DATASET,SAMPLE,FRR, =glob_wildcards(config["project_path"] "resources/raw_datasets/{dataset}/{sample}_Homo_sapiens_RNA-Seq_{frr}.fastq.gz")
print(DATASET,SAMPLE,FRR)

rule all:
        input:
                expand(config["project_path"] "results/{dataset}/RSEM/{sample}_strandedness.txt",dataset=DATASET, sample=SAMPLE)

## Transcript quantification
rule RSEM_calculate_expression:
        input:
                fasta=config["project_path"] "resources/Homo_sapiens.GRCh38.dna.primary_assembly.fa",
                gtf=config["project_path"] "resources/Homo_sapiens.GRCh38.106.gtf",
                bam=config["project_path"] "results/{dataset}/star_aligned_2pass/{sample}_Aligned.sortedByCoord.out.bam",
                paired_end=config["project_path"] "workflow/pairend.awk" config["project_path"] "results/{dataset}/RSEM/{sample}_strandedness.txt"
        output:
                gene_results=config["project_path"] "results/{dataset}/RSEM/{sample}.genes.results",
                isoform_results=config["project_path"] "results/{dataset}/RSEM/{sample}.isoforms.results"
        params:
                index=config["project_path"] "resources/starIndex/"
        threads:
                12
        log:
                config["project_path"] "results/{dataset}/RSEM/{sample}.log"
        shell:
                """
                rsem-calculate-expression --star --num-threads {threads} {paired_end} --alignments {input.bam} {input.index} {wildcards.sample} {log}
                """

I've also tried to call the AWK code from an AWK script without success:

Error: SyntaxError in line ... of snakefile: invalid syntax

I dotted out the line, but it points towards the paired_end=config["project_path"] "workflow/pairend.awk" config["project_path"] "results/{dataset}/RSEM/{sample}_strandedness.txt"

How do I correctly run my/an AWK script within the input section of snakemake (I'm not interested in running it in the shell section.
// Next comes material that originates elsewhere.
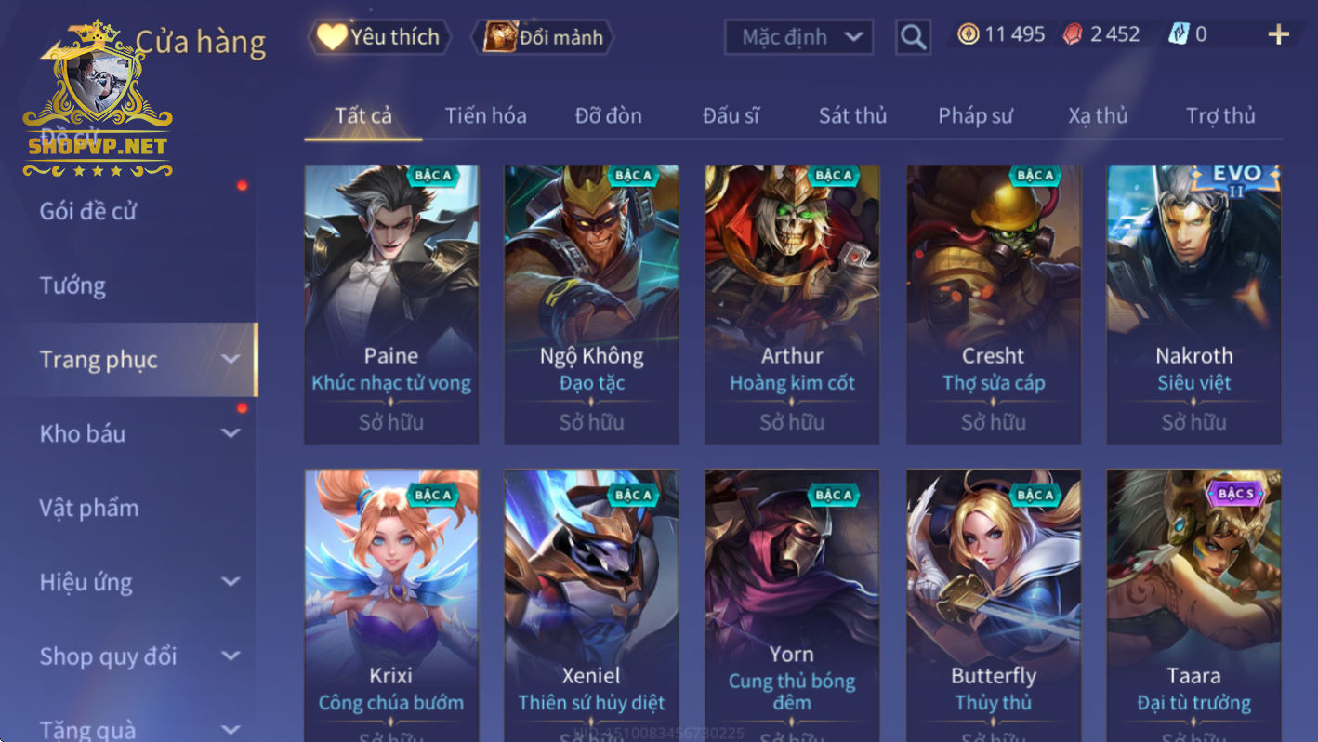Open the Mặc định sort dropdown
This screenshot has height=742, width=1318.
click(x=798, y=37)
Any help would be much appreciated!

CodePudding user response:

Because you are looking for a string instead of a file, this should be placed into params instead of input. You could maybe use the shell function to call awk from an input function, but I've only ever seen it in the run directive.

I think the easiest options are to

  • Convert your awk command to an input function in python.
def get_pairend(wildcards, input):
    # since your file is small, just read the whole thing.  If it's larger don't read everything.
    # get third line, third token
    return open(input.paired_end).readlines()[2].split()[2]

rule RSEM_calculate_expression:
    input:
        ...
        paired_end=config["project_path"] "results/{dataset}/RSEM/{sample}_strandedness.txt"
        ...
    params:
        index=config["project_path"] "resources/starIndex/",
        paired_end=get_pairend,
    shell:
        """
        rsem-calculate-expression --star --num-threads {threads} {params.paired_end} --alignments {input.bam} {input.index} {wildcards.sample} {log}
        """
  • Run awk in your shell directive
rule RSEM_calculate_expression:
    input:
        ...
        paired_end=config["project_path"] "results/{dataset}/RSEM/{sample}_strandedness.txt"

    shell:
        """
        paired=$(awk 'FNR == 3 {{print $3}}' {input.paired_end})
        rsem-calculate-expression --star --num-threads {threads} $paired --alignments {input.bam} {input.index} {wildcards.sample} {log}
        """

I would prefer the first option. It's easier to modify if you decide to do something more complicated and you don't need extra awk knowledge to understand what you are doing.